__Written instruction__:
Render the lines below as a Markdown table with the columns Row and Line, one line per row, numbered in order. Leave out blank lines.

__Data shown__:
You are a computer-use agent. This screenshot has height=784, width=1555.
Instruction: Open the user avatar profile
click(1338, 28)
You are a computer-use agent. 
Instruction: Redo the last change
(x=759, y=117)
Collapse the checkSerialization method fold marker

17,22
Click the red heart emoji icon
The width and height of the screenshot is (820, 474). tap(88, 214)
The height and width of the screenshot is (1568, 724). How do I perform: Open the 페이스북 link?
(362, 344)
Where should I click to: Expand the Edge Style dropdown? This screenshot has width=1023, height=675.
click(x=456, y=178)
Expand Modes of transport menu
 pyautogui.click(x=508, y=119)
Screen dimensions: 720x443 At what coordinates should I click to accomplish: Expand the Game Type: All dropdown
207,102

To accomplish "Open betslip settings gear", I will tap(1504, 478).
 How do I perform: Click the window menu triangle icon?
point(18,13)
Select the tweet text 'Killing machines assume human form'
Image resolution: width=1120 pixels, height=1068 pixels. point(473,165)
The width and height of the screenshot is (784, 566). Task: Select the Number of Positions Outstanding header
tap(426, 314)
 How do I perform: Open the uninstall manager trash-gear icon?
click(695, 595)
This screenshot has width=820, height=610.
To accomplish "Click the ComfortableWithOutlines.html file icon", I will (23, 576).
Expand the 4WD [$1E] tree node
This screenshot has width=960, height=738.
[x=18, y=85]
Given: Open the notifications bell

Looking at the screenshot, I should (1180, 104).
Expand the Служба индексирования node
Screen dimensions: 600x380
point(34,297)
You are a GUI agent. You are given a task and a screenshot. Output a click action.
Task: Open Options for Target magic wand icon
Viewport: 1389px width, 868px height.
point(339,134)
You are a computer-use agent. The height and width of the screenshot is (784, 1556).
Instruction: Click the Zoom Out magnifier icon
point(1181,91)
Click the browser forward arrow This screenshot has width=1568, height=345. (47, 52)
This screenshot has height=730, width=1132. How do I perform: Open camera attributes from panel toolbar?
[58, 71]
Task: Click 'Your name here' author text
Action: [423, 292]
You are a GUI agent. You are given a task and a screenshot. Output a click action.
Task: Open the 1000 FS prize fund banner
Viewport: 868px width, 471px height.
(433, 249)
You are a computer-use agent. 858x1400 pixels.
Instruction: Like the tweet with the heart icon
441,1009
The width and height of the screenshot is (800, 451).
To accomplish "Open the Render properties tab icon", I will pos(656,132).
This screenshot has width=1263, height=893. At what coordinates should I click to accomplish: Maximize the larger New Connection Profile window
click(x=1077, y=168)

__Response to this task__:
| Row | Line |
|---|---|
| 1 | You are a computer-use agent. This screenshot has height=784, width=1555. |
| 2 | Instruction: Open the user avatar profile |
| 3 | click(1338, 28) |
| 4 | You are a computer-use agent.  |
| 5 | Instruction: Redo the last change |
| 6 | (x=759, y=117) |
| 7 | Collapse the checkSerialization method fold marker |
| 8 | 17,22 |
| 9 | Click the red heart emoji icon |
| 10 | The width and height of the screenshot is (820, 474). tap(88, 214) |
| 11 | The height and width of the screenshot is (1568, 724). How do I perform: Open the 페이스북 link? |
| 12 | (362, 344) |
| 13 | Where should I click to: Expand the Edge Style dropdown? This screenshot has width=1023, height=675. |
| 14 | click(x=456, y=178) |
| 15 | Expand Modes of transport menu |
| 16 |  pyautogui.click(x=508, y=119) |
| 17 | Screen dimensions: 720x443 At what coordinates should I click to accomplish: Expand the Game Type: All dropdown |
| 18 | 207,102 |
| 19 | To accomplish "Open betslip settings gear", I will tap(1504, 478). |
| 20 |  How do I perform: Click the window menu triangle icon? |
| 21 | point(18,13) |
| 22 | Select the tweet text 'Killing machines assume human form' |
| 23 | Image resolution: width=1120 pixels, height=1068 pixels. point(473,165) |
| 24 | The width and height of the screenshot is (784, 566). Task: Select the Number of Positions Outstanding header |
| 25 | tap(426, 314) |
| 26 |  How do I perform: Open the uninstall manager trash-gear icon? |
| 27 | click(695, 595) |
| 28 | This screenshot has width=820, height=610. |
| 29 | To accomplish "Click the ComfortableWithOutlines.html file icon", I will (23, 576). |
| 30 | Expand the 4WD [$1E] tree node |
| 31 | This screenshot has width=960, height=738. |
| 32 | [x=18, y=85] |
| 33 | Given: Open the notifications bell |
| 34 | Looking at the screenshot, I should (1180, 104). |
| 35 | Expand the Служба индексирования node |
| 36 | Screen dimensions: 600x380 |
| 37 | point(34,297) |
| 38 | You are a GUI agent. You are given a task and a screenshot. Output a click action. |
| 39 | Task: Open Options for Target magic wand icon |
| 40 | Viewport: 1389px width, 868px height. |
| 41 | point(339,134) |
| 42 | You are a computer-use agent. The height and width of the screenshot is (784, 1556). |
| 43 | Instruction: Click the Zoom Out magnifier icon |
| 44 | point(1181,91) |
| 45 | Click the browser forward arrow This screenshot has width=1568, height=345. (47, 52) |
| 46 | This screenshot has height=730, width=1132. How do I perform: Open camera attributes from panel toolbar? |
| 47 | [58, 71] |
| 48 | Task: Click 'Your name here' author text |
| 49 | Action: [423, 292] |
| 50 | You are a GUI agent. You are given a task and a screenshot. Output a click action. |
| 51 | Task: Open the 1000 FS prize fund banner |
| 52 | Viewport: 868px width, 471px height. |
| 53 | (433, 249) |
| 54 | You are a computer-use agent. 858x1400 pixels. |
| 55 | Instruction: Like the tweet with the heart icon |
| 56 | 441,1009 |
| 57 | The width and height of the screenshot is (800, 451). |
| 58 | To accomplish "Open the Render properties tab icon", I will pos(656,132). |
| 59 | This screenshot has width=1263, height=893. At what coordinates should I click to accomplish: Maximize the larger New Connection Profile window |
| 60 | click(x=1077, y=168) |